[Task requirements]
Report the number of lines below in which the word "agent" occurs. Nothing else is needed.

[Provided data]

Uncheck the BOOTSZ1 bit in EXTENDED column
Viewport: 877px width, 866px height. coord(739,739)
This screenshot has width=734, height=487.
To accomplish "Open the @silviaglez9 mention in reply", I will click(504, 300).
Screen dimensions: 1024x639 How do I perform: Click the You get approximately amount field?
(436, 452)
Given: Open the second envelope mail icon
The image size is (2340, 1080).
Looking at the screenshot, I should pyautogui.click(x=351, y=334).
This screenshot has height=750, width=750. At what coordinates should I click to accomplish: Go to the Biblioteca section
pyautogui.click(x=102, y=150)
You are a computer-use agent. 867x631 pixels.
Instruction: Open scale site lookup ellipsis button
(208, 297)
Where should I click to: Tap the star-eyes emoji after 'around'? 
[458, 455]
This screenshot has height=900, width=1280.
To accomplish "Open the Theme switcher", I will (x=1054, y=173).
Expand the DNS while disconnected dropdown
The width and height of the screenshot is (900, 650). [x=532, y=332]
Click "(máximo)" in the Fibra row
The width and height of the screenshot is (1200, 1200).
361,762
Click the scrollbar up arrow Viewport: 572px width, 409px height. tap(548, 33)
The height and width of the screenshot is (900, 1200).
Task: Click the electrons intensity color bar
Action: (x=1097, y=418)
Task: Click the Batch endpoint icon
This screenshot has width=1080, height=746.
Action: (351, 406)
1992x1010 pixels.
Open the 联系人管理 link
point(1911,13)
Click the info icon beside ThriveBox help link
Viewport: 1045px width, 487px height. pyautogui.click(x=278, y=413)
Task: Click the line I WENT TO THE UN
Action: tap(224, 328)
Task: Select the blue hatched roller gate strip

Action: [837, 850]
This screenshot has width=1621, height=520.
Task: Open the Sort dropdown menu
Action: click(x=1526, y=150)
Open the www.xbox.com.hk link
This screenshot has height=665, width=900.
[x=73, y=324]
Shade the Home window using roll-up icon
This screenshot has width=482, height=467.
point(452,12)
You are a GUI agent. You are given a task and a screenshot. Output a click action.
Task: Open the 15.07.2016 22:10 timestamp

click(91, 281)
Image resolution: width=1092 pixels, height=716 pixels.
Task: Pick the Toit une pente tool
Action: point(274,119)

[Answer to the problem]
2